Nous sommes donc ici rassemblés pour nous interroger
sur le grand Apôtre des nations. Nous nous demandons non seulement: qui était Paul?
Nous nous demandons surtout: Qui est Paul? Que me dit-il? En cette heure, au début
de l'«Année paulinienne» que nous inaugurons, je voudrais choisir dans le riche
témoignage du Nouveau Testament trois textes, dans lesquels apparaît sa physionomie
intérieure, la spécificité de son caractère. Dans la Lettre aux Galates, il nous
a offert une profession de foi très personnelle, dans laquelle il ouvre son cœur
aux lecteurs de tous les temps et révèle quelle est l'impulsion la plus profonde
de sa vie. «Je vis dans la foi au Fils de Dieu qui m'a aimé et qui s'est livré pour
moi» (Ga 2, 20). Tout ce que Paul accomplit part de ce centre. Sa foi est l'expérience
d'être aimé par Jésus Christ de manière tout à fait personnelle; elle est la conscience
du fait que le Christ a affronté la mort non pour quelque chose d'anonyme, mais
par amour pour lui — de Paul — et que, en tant que Ressuscité, il l'aime toujours,
c'est-à-dire que le Christ s'est donné pour lui. Sa foi est le fait d'être frappé
par l'amour de Jésus Christ, un amour qui le bouleverse jusqu'au plus profond de
lui-même et qui le transforme. Sa foi n'est pas une théorie, une opinion sur Dieu
et sur le monde. Sa foi est l'impact de l'amour de Dieu sur son cœur. Et ainsi,
cette foi est l'amour pour Jésus Christ.
Paul est présenté par de nombreuses personnes comme
un homme combatif qui sait manier l'épée de la parole. De fait, sur son parcours
d'apôtre les disputes n'ont pas manqué. Il n'a pas recherché une harmonie superficielle.

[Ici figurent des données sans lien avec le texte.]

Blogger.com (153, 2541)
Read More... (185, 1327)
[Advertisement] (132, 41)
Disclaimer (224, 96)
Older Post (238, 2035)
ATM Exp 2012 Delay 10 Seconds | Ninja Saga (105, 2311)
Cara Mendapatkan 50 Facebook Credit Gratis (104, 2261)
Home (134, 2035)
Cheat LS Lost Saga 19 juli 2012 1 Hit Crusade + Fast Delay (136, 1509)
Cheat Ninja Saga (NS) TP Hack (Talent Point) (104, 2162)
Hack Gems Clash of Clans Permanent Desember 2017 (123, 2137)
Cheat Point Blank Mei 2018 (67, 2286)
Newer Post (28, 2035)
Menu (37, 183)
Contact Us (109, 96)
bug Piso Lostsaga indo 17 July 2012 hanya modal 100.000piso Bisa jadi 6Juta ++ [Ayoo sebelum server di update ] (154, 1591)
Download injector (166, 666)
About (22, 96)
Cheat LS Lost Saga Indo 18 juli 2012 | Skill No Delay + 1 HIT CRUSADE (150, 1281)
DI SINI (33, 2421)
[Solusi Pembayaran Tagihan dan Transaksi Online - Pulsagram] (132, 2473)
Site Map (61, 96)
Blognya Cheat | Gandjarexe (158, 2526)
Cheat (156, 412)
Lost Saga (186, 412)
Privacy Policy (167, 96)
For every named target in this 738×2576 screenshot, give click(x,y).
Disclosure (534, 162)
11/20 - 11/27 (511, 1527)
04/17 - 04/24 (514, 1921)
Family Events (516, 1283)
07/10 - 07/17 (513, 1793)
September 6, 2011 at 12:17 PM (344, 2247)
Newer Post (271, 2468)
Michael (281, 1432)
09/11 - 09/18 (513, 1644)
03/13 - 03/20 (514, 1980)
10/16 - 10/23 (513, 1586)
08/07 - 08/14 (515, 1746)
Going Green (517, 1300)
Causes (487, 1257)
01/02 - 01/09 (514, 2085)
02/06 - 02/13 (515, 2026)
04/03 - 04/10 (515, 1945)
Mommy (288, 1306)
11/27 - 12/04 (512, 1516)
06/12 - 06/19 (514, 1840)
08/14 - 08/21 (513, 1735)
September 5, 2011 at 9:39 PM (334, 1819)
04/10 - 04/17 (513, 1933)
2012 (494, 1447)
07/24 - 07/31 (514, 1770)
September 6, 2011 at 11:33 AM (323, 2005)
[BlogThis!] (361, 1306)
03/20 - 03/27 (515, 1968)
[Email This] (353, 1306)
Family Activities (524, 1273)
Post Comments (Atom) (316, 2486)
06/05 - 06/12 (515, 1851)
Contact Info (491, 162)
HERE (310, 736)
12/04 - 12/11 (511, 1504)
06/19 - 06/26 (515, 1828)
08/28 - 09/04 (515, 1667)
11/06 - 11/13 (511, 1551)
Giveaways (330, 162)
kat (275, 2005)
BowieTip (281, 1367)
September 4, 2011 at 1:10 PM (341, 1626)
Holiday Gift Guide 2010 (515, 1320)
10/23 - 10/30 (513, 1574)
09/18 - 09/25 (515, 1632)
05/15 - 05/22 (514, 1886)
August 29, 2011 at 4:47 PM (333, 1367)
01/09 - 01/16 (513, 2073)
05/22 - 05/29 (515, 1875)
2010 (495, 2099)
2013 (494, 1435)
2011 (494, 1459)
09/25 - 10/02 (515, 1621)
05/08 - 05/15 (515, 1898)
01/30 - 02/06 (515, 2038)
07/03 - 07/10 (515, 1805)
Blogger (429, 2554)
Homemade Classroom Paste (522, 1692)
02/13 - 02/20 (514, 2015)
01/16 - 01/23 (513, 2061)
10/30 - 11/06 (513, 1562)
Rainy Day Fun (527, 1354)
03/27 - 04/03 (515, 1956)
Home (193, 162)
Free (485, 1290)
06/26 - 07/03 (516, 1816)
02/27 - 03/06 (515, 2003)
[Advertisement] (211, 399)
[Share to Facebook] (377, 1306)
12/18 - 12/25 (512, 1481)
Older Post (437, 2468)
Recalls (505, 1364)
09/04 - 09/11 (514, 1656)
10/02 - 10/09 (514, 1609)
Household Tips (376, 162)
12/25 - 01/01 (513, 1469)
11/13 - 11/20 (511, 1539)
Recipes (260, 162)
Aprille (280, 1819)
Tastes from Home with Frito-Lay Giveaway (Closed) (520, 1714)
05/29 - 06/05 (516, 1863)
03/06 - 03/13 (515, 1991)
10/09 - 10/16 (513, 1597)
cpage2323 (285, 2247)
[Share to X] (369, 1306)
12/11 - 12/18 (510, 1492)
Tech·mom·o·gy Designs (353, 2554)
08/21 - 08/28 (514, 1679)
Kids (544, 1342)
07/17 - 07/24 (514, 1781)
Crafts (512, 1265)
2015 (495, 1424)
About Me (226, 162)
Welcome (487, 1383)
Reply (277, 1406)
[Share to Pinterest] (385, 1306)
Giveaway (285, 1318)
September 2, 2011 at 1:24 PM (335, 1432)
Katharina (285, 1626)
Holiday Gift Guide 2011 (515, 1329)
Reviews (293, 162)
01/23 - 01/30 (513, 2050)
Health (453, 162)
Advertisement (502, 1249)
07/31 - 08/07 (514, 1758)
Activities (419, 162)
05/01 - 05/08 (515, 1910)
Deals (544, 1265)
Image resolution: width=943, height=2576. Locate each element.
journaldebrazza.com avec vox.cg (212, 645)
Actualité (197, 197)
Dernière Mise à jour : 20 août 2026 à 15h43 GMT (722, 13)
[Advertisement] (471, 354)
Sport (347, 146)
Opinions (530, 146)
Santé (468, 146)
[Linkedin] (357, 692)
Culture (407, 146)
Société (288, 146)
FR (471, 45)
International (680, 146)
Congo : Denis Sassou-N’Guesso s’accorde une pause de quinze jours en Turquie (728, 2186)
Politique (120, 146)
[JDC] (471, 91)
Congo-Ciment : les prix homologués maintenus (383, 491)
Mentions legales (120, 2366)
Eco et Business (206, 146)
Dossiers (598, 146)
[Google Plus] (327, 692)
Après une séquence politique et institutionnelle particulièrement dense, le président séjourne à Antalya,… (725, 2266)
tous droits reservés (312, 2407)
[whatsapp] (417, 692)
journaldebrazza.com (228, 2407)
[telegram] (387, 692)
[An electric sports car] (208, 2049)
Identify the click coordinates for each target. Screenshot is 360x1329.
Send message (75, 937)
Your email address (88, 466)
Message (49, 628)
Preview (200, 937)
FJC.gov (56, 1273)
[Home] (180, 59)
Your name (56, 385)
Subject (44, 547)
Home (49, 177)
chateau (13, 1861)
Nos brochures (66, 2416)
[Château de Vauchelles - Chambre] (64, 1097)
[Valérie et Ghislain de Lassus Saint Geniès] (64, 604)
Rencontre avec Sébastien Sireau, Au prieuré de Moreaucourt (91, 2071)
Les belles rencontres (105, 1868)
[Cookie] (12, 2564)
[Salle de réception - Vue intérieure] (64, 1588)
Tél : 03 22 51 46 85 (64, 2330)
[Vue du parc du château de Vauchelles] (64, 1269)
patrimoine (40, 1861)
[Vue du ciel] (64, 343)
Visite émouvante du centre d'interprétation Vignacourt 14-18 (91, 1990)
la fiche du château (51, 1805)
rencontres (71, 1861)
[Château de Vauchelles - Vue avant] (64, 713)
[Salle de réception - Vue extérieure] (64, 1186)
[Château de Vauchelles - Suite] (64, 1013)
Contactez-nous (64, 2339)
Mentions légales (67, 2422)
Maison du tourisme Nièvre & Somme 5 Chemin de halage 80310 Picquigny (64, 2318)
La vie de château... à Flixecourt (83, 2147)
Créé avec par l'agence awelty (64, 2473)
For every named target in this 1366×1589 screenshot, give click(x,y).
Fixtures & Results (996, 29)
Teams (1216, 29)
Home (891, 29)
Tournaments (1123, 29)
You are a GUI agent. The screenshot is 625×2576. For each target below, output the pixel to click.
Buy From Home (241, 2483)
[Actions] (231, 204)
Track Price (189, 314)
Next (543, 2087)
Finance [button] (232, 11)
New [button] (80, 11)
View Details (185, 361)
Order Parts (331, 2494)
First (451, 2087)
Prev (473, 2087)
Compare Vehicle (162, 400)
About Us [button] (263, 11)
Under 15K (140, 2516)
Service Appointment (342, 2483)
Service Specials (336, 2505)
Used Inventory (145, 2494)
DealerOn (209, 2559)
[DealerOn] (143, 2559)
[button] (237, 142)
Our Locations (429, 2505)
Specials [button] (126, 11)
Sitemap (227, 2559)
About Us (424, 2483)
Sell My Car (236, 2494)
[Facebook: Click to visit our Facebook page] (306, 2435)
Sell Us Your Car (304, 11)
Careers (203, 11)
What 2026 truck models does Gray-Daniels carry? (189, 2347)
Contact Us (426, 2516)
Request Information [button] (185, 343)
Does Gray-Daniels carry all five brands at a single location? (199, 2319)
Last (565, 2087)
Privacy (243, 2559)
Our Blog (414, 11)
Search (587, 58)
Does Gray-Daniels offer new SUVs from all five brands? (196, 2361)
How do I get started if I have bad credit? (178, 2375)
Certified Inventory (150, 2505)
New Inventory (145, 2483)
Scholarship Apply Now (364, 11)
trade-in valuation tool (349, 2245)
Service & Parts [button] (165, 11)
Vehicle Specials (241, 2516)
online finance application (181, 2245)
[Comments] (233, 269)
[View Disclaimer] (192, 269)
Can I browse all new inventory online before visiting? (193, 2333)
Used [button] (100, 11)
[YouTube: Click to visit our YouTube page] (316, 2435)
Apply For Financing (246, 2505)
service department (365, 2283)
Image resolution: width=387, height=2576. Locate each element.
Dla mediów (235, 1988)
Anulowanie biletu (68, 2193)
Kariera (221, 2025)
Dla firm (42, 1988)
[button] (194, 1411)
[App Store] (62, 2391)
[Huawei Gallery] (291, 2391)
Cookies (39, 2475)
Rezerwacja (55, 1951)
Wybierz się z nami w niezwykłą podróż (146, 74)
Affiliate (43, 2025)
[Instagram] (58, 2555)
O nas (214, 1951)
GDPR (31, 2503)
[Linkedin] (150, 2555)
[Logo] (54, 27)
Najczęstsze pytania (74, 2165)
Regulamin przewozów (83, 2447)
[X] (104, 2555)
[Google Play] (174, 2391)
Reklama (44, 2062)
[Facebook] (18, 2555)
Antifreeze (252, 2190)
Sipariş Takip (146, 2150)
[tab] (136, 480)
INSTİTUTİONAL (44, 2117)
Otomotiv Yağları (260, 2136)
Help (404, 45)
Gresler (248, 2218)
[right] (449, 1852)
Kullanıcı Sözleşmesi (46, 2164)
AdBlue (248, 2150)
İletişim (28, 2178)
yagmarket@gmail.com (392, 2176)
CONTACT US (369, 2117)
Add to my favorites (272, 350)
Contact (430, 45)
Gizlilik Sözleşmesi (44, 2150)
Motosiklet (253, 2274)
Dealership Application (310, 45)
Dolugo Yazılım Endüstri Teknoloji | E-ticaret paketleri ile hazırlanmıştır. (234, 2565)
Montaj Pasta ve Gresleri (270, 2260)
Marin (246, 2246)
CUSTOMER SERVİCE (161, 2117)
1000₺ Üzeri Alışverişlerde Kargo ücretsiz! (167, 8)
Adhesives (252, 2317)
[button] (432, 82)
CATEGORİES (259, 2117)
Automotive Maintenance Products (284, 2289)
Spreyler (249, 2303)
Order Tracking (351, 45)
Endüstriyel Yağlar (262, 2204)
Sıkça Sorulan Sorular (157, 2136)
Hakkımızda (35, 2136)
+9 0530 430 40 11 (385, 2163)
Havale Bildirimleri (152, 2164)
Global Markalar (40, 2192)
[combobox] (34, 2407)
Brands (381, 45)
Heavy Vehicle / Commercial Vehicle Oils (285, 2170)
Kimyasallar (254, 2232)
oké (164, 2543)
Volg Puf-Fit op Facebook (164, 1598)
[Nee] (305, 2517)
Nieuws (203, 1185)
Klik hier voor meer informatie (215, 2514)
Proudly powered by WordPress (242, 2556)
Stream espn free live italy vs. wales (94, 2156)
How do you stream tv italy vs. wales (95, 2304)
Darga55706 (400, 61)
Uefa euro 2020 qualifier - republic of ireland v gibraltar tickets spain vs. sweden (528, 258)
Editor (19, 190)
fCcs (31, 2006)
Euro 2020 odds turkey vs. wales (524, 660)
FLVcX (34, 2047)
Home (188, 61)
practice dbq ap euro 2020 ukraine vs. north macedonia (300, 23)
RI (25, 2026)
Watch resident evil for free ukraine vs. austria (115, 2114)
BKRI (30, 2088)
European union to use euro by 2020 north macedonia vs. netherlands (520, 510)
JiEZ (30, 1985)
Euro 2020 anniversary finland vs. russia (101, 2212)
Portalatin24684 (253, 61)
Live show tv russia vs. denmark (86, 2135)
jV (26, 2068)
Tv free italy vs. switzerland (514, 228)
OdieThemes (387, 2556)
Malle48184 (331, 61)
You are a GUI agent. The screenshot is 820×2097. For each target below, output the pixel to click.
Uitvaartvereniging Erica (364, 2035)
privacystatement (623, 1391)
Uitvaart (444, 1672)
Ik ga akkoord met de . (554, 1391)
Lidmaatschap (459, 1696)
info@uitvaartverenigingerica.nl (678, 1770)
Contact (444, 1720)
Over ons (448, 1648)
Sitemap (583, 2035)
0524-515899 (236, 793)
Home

Dans la première de ses Lettres, celle qui s'adresse aux Thessaloniciens, il dit:
«Nous avons cependant trouvé l'assurance qu'il fallait pour vous annoncer, au prix
de grandes luttes, l'Evangile de Dieu... Jamais, vous le savez, nous n'avons eu
un mot de flatterie» (1 Th 2, 2.5). Il considérait que la vérité était trop grande
pour être disposé à la sacrifier en vue d'un succès extérieur. La vérité dont il
avait fait l'expérience dans la rencontre avec le Ressuscité méritait pour lui la
lutte, la persécution, la souffrance. Mais ce qui le motivait au plus profond, était
d'être aimé par Jésus Christ et le désir de transmettre cet amour aux autres. Paul
était un homme capable d'aimer, et toute son œuvre et sa souffrance ne s'expliquent
qu'à partir de ce centre. Les concepts de base de son annonce se comprennent uniquement
à partir de celui-ci. Prenons seulement l'une de ses paroles-clés: la liberté. L'expérience
d'être aimé jusqu'au bout par le Christ lui avait ouvert les yeux sur la vérité
et sur la voie de l'existence humaine — cette expérience embrassait tout. Paul était
libre comme un homme aimé par Dieu qui, en vertu de Dieu, était en mesure d'aimer
avec Lui. Cet amour est à présent la «loi» de sa vie et il en ait précisément ainsi
de la liberté de sa vie. Il parle et agit, mû par la responsabilité de la liberté
de l'amour. Liberté et responsabilité sont liées ici de manière inséparable. Se
trouvant dans la responsabilité de l'amour, il est libre; étant quelqu'un qui aime,
il vit totalement dans la responsabilité de cet amour et ne prend pas la liberté
comme prétexte pour l'arbitraire et l'égoïsme. C'est dans le même esprit qu'Augustin
a formulé la phrase devenue ensuite célèbre: Dilige et quod vis fac (Tract. in 1Jo
7, 7-8) — aime et fais ce que tu veux. Celui qui aime le Christ comme Paul l'a aimé
peut vraiment faire ce qu'il veut, car son amour est uni à la volonté du Christ
et donc à la volonté de Dieu; car sa volonté est ancrée à la vérité et parce que
sa volonté n'est plus simplement sa volonté, arbitre du moi autonome, mais qu'elle
est intégrée dans la liberté de Dieu et apprend de celle-ci le chemin à parcourir.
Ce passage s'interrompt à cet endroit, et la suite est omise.